Conducting redundancy processes is an unavoidable part of any HR practitioner’s career. Many of us do it frequently, although the burden of putting an individual employee or a whole workforce through one of the most stressful and difficult times they’ll face in their own career doesn’t really get easier.
Because we worry about the impact on employees, of course we want to get the process right. But what should that process look like when it comes to consultation? How many meetings should you actually have?
The easy and not-particularly-helpful answer to this is “It depends”, and of course it does. If you are making large-scale redundancies, involving unions and collective consultation, with many employee groups and a timescale dictated by collective consultation requirements, you’ll have many more meetings than a single role being made redundant in a small organisation.
But there are two guiding principles I think HR practitioners would do well to remember when drafting a meeting schedule for a redundancy process.
What is consultation for?
It can be easy to fall into a trap of consultation being box-ticking. You may think that if you have lots of consultation meetings, that’s loads of consultation therefore no one can complain about not being consulted so the dismissals are fair. You’re being cautious.

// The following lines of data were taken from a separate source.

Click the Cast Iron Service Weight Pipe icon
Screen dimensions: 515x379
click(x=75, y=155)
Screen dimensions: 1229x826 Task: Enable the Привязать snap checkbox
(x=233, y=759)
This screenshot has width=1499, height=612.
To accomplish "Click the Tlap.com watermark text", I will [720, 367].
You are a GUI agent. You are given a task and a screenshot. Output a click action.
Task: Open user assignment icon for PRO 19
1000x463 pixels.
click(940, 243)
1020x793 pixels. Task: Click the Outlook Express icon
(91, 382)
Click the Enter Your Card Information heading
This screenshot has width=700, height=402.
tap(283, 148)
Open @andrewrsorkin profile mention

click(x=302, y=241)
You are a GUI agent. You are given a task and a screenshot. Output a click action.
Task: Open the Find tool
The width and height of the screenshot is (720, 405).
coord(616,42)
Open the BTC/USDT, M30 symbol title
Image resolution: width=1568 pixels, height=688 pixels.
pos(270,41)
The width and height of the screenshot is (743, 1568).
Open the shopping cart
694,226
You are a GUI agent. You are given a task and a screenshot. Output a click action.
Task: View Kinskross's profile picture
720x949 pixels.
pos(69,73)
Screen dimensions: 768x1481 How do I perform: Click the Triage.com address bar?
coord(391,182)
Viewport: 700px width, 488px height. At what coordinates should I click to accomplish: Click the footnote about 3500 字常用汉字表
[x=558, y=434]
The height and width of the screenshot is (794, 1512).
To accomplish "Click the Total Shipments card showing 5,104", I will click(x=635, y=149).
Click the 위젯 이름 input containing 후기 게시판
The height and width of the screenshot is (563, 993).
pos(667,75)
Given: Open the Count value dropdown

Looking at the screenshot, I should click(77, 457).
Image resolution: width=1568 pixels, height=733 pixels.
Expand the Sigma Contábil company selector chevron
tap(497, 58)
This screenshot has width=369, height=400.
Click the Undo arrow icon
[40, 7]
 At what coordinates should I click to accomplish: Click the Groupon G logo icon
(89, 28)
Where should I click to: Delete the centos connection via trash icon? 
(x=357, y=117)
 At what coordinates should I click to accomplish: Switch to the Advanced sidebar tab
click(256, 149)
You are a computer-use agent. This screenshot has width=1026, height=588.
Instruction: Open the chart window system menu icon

But the key to a dismissal being fair (and, crucially, avoiding the perception of it being unfair) is to consult genuinely. Consultation is there for a reason. It is the employee’s opportunity to have a say. To have an input into decisions about their future. To comment on proposed selection criteria and speak up if they think those aren’t fair, or others should be considered. To ask questions about pool choices and explain why they may think the pools aren’t right. And to have all those comments and questions listened to, considered properly and responded to.
If employees feel they’ve had a genuine opportunity to participate in that way, have been taken seriously, and, where comments or requests have had to be met with a negative response, have had that clearly explained to them, they will feel genuinely consulted, and will be less likely to challenge their dismissal. And, as long as all of this has been captured in writing, they’ll be unlikely to succeed in challenging it anyway.
Taking time to remembering the principles of consultation and making sure those are achieved is far more important than having a set number of meetings. And that genuineness of consultation can potentially be achieved with very few meetings, and, occasionally, even with none at all, where the redundancy is extremely straightforward, communication is good, a meeting is offered, and the employee has ample opportunity throughout to raise any queries and concerns. Consultation is about quality not quantity. One good quality individual consultation meeting carefully followed up and acted upon can certainly be plenty in many cases.
A longer process isn’t necessarily a better one
How many consultation meetings you have is a determining factor in how long the redundancy process takes. But there does seem to be a bit of a tendency to assume that longer is automatically better.
Leaving aside specific collective consultation timescales, it’s wrong to assume taking more time to conduct a redundancy process is better, or fairer. Redundancy is a hugely stressful process for everyone involved, and rarely do employees wish it had gone on longer. Uncertainty is incredibly unsettling, for employees who are redundant and also for those who are left.
As long as the process is fair, and consultation is genuine, dragging it out longer than absolutely necessary doesn’t make it better for employees. Improving the quality of consultation means you don’t need multiple meetings, and don’t need to take as long, which benefits everyone.
So design your timetable carefully, and educate managers to make sure that consultation is genuine, with decisions made at the right time (not in advance of consultation). Communicate well, remain open to changing elements of the process based on feedback, foster an environment where, throughout the process, employees feel able to ask anything at any time, and the number of meetings required, and the time this takes, will reduce.
HR practitioners by and large really want to do the right thing for employees, particularly in a sensitive and traumatic situation like redundancies, and improving the quality of the process and remembering the impact on the workforce is a far better way of achieving this than scheduling in lots of consultation meetings because you think it’s the right thing to do.